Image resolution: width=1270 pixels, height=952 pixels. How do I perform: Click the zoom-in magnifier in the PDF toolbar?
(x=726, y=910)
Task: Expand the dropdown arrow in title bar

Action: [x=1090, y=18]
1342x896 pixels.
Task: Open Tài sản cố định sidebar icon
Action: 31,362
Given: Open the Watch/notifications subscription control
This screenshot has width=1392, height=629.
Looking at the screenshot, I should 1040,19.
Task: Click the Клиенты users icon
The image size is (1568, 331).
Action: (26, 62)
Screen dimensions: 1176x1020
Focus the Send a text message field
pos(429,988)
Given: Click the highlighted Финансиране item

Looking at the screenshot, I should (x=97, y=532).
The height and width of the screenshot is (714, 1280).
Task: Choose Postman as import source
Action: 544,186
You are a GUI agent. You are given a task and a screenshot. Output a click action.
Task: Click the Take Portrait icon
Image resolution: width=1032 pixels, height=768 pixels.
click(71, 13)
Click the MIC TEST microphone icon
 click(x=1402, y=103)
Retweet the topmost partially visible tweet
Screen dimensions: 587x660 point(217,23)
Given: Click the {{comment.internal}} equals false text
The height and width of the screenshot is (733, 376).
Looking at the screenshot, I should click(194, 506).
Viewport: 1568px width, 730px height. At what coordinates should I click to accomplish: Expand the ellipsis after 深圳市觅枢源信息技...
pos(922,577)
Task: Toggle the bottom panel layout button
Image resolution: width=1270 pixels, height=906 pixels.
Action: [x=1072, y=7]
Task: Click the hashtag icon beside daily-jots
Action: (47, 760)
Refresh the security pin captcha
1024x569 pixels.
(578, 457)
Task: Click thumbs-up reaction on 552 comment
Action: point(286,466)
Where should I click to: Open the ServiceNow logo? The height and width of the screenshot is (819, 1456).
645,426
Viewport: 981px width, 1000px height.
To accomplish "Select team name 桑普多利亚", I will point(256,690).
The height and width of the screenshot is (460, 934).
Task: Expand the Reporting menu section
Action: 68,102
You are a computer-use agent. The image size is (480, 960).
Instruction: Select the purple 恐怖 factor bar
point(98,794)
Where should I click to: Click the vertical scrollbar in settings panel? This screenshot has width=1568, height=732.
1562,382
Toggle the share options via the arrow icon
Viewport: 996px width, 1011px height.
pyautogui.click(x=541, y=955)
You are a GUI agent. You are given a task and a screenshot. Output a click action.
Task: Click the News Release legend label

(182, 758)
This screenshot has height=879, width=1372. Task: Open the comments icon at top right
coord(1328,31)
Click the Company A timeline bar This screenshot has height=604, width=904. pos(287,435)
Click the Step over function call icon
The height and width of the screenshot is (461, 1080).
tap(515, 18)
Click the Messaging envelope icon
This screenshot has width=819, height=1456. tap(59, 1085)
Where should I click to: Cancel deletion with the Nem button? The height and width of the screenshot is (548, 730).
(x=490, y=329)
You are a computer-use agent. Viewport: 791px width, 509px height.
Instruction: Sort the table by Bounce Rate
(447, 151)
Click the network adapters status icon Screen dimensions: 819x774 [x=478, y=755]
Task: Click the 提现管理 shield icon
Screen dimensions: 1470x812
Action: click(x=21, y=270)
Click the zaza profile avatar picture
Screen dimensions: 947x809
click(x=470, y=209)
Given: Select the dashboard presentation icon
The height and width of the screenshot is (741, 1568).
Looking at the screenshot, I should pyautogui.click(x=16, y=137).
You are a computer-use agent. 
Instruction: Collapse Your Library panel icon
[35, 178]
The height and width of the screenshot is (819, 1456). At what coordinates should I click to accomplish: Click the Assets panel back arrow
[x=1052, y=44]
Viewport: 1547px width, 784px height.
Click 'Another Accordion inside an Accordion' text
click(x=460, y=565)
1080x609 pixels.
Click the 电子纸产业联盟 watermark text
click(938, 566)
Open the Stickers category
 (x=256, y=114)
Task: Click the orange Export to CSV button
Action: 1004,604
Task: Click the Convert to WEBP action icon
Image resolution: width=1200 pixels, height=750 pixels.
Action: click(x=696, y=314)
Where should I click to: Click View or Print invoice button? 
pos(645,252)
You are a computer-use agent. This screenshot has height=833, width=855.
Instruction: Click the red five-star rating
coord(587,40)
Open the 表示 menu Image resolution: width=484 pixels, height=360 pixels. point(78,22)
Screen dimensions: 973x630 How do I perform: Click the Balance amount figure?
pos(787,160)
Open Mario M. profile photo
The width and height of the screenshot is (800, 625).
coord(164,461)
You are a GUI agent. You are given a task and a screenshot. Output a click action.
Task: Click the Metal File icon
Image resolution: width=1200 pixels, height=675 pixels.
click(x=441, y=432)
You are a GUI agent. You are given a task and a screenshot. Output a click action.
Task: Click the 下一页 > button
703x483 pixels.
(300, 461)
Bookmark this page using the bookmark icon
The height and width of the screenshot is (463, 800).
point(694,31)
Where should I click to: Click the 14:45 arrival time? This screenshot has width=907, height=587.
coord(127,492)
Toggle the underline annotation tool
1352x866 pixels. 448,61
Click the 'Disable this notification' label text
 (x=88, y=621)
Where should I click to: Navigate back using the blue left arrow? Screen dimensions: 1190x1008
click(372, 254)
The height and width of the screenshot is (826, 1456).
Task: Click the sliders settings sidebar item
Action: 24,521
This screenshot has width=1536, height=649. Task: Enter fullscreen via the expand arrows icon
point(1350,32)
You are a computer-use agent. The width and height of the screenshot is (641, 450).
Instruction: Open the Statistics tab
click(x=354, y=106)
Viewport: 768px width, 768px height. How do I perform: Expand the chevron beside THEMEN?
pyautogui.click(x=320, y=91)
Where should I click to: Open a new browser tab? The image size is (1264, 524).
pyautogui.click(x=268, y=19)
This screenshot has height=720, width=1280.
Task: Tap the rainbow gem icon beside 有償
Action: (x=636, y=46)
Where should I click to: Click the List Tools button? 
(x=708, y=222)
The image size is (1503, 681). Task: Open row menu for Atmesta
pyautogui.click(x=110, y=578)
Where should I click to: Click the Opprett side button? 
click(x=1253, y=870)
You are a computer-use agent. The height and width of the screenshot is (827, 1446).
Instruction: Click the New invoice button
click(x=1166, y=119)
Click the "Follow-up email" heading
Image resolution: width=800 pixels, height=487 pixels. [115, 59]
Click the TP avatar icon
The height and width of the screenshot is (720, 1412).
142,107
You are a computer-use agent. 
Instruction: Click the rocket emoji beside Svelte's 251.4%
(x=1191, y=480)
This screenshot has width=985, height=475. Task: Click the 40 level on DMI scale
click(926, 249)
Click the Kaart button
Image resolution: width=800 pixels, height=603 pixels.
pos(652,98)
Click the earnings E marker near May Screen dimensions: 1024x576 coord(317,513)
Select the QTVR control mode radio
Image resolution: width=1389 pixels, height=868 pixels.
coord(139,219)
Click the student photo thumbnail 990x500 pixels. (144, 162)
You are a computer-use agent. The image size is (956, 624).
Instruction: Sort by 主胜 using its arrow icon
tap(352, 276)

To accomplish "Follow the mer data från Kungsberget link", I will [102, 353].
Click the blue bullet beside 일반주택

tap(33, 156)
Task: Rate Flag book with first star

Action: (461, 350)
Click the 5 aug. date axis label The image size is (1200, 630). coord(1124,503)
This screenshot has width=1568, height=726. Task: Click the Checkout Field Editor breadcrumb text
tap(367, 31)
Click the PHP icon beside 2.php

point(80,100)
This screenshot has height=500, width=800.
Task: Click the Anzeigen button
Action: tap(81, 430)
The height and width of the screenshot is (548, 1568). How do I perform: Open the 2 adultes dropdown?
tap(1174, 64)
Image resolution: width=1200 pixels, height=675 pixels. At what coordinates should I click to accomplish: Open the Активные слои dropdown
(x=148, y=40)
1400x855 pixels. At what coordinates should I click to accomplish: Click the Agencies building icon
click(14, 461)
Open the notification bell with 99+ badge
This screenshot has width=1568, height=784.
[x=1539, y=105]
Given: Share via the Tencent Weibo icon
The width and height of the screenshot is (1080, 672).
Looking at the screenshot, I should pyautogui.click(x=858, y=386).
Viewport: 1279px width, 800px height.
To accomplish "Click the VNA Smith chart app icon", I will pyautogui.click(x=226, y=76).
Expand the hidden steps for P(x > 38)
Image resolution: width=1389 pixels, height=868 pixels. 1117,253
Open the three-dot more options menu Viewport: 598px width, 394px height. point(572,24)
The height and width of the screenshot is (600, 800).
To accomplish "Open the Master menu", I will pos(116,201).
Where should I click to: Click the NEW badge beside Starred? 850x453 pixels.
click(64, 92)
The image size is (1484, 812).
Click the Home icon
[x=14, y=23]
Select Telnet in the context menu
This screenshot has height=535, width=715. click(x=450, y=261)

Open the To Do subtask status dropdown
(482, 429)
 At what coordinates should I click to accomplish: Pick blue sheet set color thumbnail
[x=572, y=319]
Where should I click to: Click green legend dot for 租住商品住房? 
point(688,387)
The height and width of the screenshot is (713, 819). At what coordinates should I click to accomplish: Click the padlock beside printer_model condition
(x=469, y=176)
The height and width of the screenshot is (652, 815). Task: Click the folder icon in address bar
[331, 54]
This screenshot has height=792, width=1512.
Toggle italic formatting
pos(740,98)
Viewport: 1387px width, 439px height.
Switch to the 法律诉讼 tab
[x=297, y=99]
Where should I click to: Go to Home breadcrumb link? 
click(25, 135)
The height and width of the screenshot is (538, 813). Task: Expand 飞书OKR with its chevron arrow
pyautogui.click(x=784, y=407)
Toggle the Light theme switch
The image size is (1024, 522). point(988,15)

(WHAT IS EXPECTED) Rescale the lines of the listing from the line with "You are a computer-use agent. This" to the line with "Open the 表示", both included. Give those lines again, requests included, with each click coordinate in the answers multiplied by 2.15 and rounded to a whole number, halves rounded up.

(PROBLEM SOLUTION)
You are a computer-use agent. This screenshot has height=833, width=855.
Instruction: Click the red five-star rating
coord(1262,86)
Open the 表示 menu Image resolution: width=484 pixels, height=360 pixels. point(168,47)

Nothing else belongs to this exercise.